Word and element location data
━━━━━━━━━━━━━━━━━━━━━━━━━━━━━━
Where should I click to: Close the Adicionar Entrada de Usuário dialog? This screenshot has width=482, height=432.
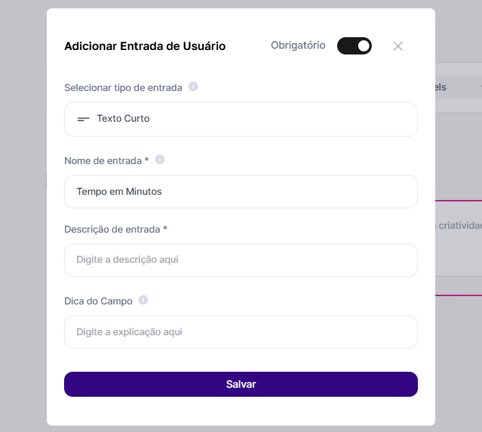tap(398, 46)
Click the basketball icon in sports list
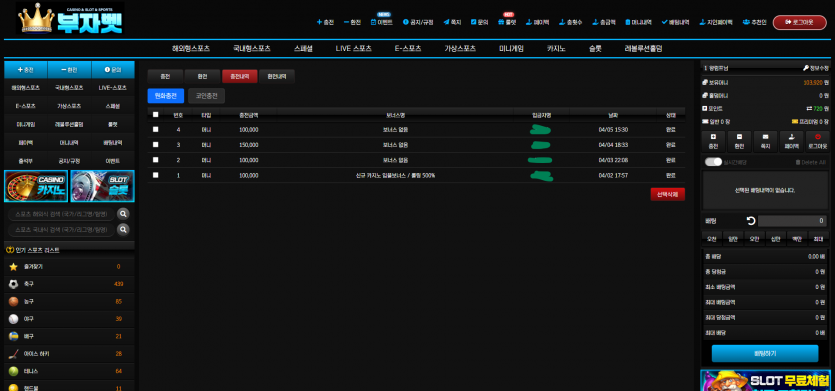 click(13, 302)
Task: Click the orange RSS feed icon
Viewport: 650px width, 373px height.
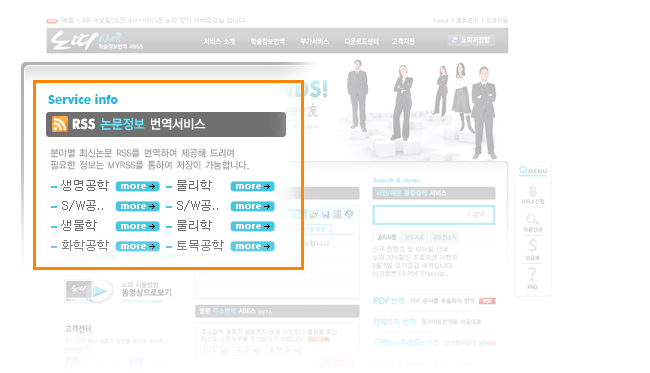Action: pyautogui.click(x=60, y=124)
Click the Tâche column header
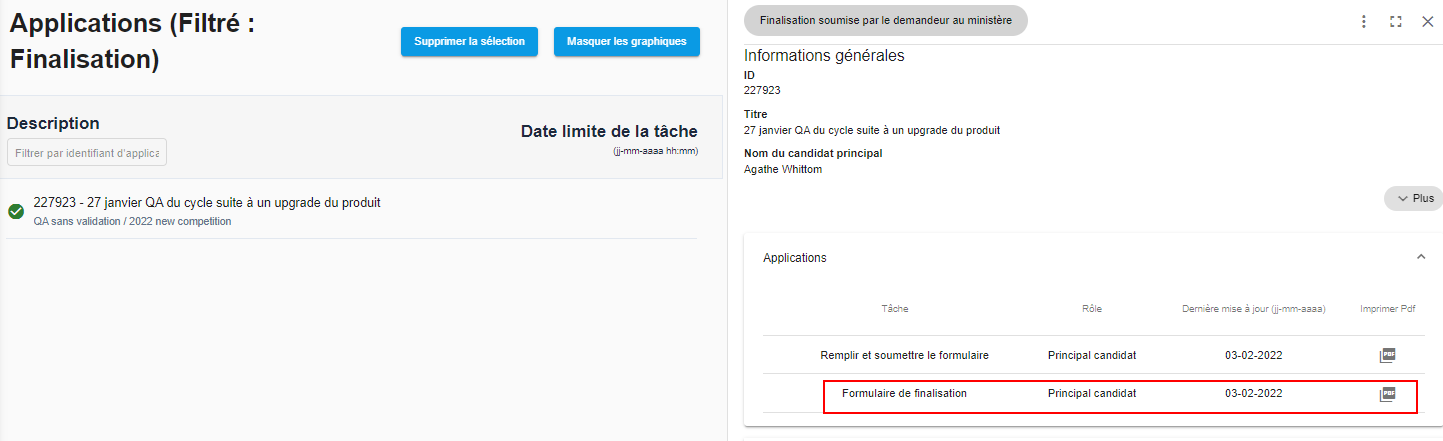Screen dimensions: 1443x441 pyautogui.click(x=895, y=309)
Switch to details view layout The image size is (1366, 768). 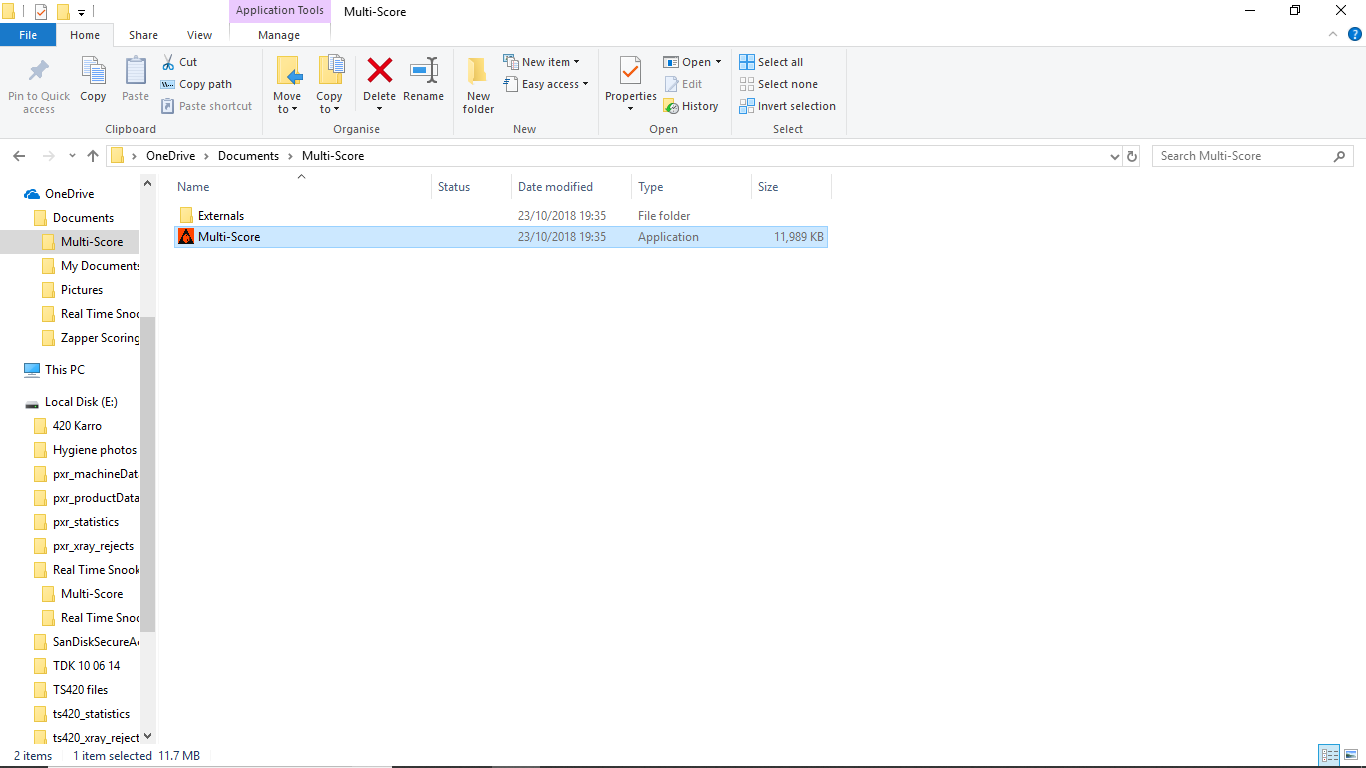(1329, 756)
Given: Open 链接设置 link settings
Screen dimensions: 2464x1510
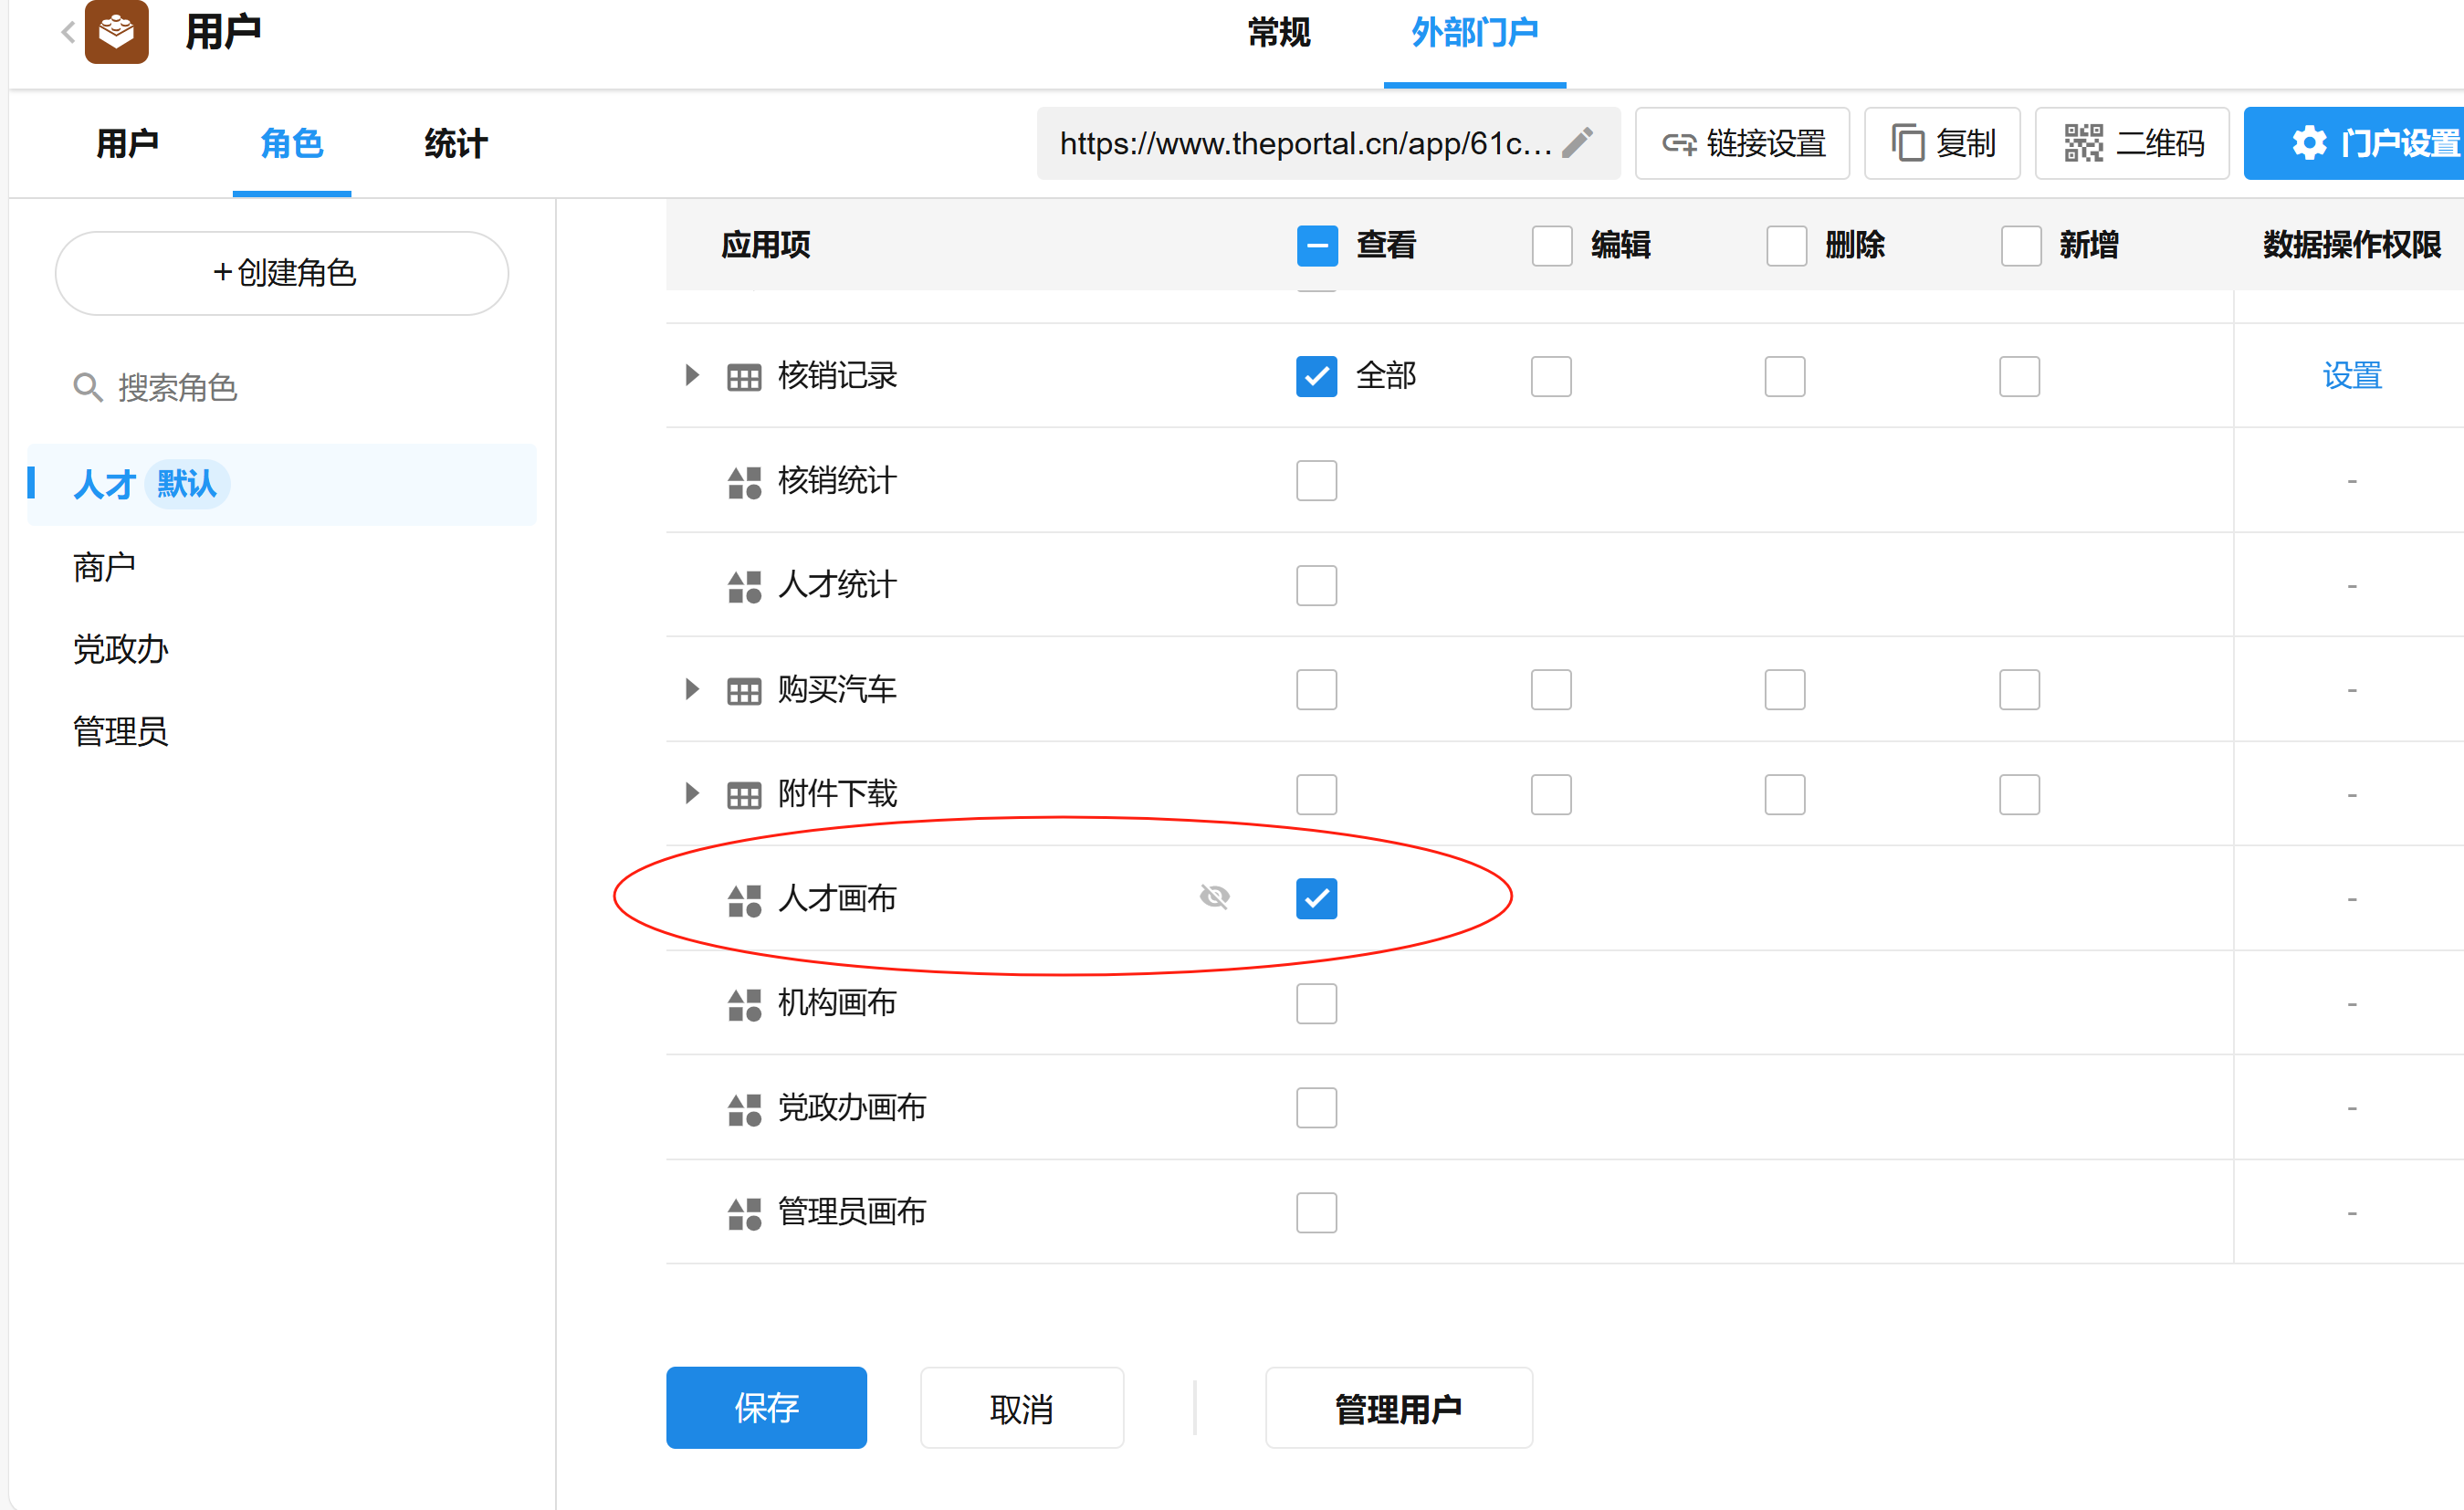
━━━━━━━━━━━━━━━━━━━━━━━━━━━━━━
TO DO:
Can you repeat the records from the line containing "Given: Open 链接设置 link settings" through the end of the records, word for word, leaving the pictures out of your answer?

EXERCISE OUTPUT:
Given: Open 链接设置 link settings
Screen dimensions: 2464x1510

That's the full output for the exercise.